#### [What to produce]
Quote each of these records word for word, with nothing changed.

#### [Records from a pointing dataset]
>> begin

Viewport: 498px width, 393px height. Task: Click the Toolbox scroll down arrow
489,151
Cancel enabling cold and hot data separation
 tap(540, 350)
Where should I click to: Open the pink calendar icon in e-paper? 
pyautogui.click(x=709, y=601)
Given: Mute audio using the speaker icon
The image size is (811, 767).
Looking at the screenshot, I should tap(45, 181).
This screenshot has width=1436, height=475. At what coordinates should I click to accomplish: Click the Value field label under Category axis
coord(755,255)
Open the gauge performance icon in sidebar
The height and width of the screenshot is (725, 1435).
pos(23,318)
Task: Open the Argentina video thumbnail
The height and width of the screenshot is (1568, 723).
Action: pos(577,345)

>> end

#### [Solution to the exercise]
Viewport: 498px width, 393px height. Task: Click the Toolbox scroll down arrow
489,151
Cancel enabling cold and hot data separation
 tap(540, 350)
Where should I click to: Open the pink calendar icon in e-paper? 
pyautogui.click(x=709, y=601)
Given: Mute audio using the speaker icon
The image size is (811, 767).
Looking at the screenshot, I should tap(45, 181).
This screenshot has width=1436, height=475. At what coordinates should I click to accomplish: Click the Value field label under Category axis
coord(755,255)
Open the gauge performance icon in sidebar
The height and width of the screenshot is (725, 1435).
pos(23,318)
Task: Open the Argentina video thumbnail
The height and width of the screenshot is (1568, 723).
Action: pos(577,345)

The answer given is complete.